Source document:
|---|

As Operation Wanya Tsotsi’s members mill around outside the police station bouncing cigarettes and cold drinks, another police officer walks outside and tells them he recently had his firearm stolen. He asks Plaatje if Operation Wanya Tsotsi perhaps has any leads.

On various occasions, we witnessed police cars passing by as Operation Wanya Tsotsi members conducted stop and searches or administered blessings. Sometimes the police even stopped to greet members before driving on.

But while many police officers on the ground are evidently happy for Operation Wanya Tsotsi to pick up some of their substantial workload, and will turn a blind eye to their illegal methods, the group’s relationship with police management, as well as local government, has been more complicated. Scores of charges have been laid against members of Operation Wanya Tsotsi since its inception. Obusitse says he has been arrested so many times that he has lost count. He’s currently out on bail after being charged with kidnapping and assault, with a court date set for 21 September.

Obusitse claims that certain high ranking police officials are guilty of “manufacturing charges” against him and other members of Operation Wanya Tsotsi. SAPS spokesperson Mohale Ramatseba declined to comment on such accusations.

Meanwhile, Patsy Alley, spokesperson for the local Department of Safety, Transport and Liaison insists that although her department “recognises the importance of Operation Wanya Tsotsi and the work that they are doing,” they need to “do things right within a system whereby we can assist them.”

Ramatseba has similarly maintained that SAPS is “willing to work with any group that is willing to assist with crime-fighting within the confines of the law.”

But Obusitse insists that the current legal framework of the Community Policing Forum (CPF), which Operation Wanya Tsotsi has repeatedly been urged to join, is “ineffectual and illegitimate.” He states emphatically that the group will “never be part and parcel of a system that has failed us.”

|---|

Task to carry out: Carry on the piece about Operation Wanya Tsotsi and its dealings with the police, starting after its final sentence.

|---|

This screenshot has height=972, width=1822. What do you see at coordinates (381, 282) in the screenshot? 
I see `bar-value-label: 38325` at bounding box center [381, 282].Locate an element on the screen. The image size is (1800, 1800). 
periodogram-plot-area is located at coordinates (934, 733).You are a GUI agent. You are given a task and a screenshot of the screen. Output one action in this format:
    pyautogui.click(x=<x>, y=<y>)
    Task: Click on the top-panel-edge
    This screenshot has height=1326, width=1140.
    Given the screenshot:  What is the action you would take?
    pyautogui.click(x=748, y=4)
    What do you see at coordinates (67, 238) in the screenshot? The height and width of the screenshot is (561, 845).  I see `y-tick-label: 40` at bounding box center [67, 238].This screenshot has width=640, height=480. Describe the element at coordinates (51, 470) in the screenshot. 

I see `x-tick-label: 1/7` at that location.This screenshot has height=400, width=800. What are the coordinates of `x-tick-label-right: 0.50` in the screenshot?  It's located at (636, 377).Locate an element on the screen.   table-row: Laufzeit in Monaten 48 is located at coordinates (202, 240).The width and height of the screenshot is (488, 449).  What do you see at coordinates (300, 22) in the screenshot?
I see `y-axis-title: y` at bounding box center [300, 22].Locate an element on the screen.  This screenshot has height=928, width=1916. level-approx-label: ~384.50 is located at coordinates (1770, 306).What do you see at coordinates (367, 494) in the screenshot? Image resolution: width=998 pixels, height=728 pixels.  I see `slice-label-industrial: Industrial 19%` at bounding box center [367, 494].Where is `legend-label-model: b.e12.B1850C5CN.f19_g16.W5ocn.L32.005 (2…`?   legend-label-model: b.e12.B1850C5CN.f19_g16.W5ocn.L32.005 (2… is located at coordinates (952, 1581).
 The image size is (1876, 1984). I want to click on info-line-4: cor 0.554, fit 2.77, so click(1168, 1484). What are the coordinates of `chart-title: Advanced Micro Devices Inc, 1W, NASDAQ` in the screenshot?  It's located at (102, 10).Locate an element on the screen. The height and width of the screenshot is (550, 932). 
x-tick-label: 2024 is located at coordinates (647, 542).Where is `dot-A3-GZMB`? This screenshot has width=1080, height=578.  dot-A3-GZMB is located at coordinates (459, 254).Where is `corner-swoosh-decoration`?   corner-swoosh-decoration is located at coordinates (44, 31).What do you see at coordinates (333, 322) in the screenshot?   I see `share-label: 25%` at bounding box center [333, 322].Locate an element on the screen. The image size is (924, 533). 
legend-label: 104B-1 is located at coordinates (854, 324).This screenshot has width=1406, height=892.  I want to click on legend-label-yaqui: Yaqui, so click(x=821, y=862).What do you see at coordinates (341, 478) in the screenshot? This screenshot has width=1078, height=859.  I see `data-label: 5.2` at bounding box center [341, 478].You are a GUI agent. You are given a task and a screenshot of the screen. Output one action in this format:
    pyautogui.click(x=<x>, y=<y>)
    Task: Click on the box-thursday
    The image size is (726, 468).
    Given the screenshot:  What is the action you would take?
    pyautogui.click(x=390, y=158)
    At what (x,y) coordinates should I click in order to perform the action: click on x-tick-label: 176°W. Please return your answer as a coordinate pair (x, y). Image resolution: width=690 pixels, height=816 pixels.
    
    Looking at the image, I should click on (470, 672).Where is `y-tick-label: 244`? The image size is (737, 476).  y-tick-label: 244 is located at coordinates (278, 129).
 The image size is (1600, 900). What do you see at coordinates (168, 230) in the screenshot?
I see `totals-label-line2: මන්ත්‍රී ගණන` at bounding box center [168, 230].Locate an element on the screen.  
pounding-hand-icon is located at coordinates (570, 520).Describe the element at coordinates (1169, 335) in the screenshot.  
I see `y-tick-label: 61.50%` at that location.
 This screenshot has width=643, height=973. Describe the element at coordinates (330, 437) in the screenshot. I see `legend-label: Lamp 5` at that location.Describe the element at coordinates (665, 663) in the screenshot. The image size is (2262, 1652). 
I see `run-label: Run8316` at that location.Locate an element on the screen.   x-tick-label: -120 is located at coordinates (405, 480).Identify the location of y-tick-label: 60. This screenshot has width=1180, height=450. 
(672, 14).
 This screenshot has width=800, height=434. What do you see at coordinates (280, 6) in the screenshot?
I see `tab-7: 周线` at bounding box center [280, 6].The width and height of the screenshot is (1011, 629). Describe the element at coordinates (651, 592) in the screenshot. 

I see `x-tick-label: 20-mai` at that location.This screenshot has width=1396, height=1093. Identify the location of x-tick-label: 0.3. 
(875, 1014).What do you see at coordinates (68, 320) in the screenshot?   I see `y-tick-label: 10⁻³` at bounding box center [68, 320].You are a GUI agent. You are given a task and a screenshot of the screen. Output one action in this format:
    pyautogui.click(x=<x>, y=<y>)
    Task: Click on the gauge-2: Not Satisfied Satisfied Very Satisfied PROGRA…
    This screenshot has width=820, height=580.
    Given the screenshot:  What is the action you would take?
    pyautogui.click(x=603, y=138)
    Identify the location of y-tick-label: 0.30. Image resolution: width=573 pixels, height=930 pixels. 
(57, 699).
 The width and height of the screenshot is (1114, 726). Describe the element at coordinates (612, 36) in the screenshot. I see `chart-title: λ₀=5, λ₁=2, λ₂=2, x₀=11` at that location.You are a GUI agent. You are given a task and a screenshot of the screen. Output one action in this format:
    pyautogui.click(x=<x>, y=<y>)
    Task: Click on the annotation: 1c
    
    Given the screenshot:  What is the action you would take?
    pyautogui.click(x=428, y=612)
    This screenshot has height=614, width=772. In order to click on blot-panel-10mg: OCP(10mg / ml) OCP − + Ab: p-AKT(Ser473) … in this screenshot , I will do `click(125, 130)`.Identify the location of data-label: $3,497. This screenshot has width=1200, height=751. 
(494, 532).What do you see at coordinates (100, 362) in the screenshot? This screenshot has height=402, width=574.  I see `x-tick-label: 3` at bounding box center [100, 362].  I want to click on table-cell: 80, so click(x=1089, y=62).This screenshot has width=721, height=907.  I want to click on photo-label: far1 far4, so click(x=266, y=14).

|---|

Exercise output:
Whilst Obusitse concedes that the police, local government, Operation Wanya Tsotsi and the CPF “need each other,” he maintains that “radical steps” need to be taken to improve the functionality of their relationship: “I strongly believe that we will all have a solution to the problem of crime if we change our approach to the way we fight it.”

A member of Operation Wanya Tsotsi holds up a sheep shear confiscated during routine stop and searches in Galeshewe.

Dr Nel reiterates that a large part of the success of vigilante groups like Operation Wanya Tsotsi is indeed co-dependent on their “non-state sanctioned tactics, particularly the use of violence,” but believes that there will inevitably always be a kind of duality in the state’s response to tactics that infringe on people’s human rights: “It’s almost as if [the state] is saying: ‘we condemn what you do, but we understand why you do it.’ They’ll condone the results, but not the methods. It’s like the vigilantes can’t win in a way.”

But Nel also insists that violence is usually a “last resort” for groups like Operation Wanya Tsotsi: “The violent society they live in could to a degree prompt the violent response, but it’s more a form of desperation. It’s not an essential thing. People would be happy to do away with the violence if they saw an alternative.”

Whatever the case, as long as Operation Wanya Tsotsi continues to rely to any extent on the use of violence, there is little hope of gaining overt, meaningful support from official community policing or criminal justice frameworks.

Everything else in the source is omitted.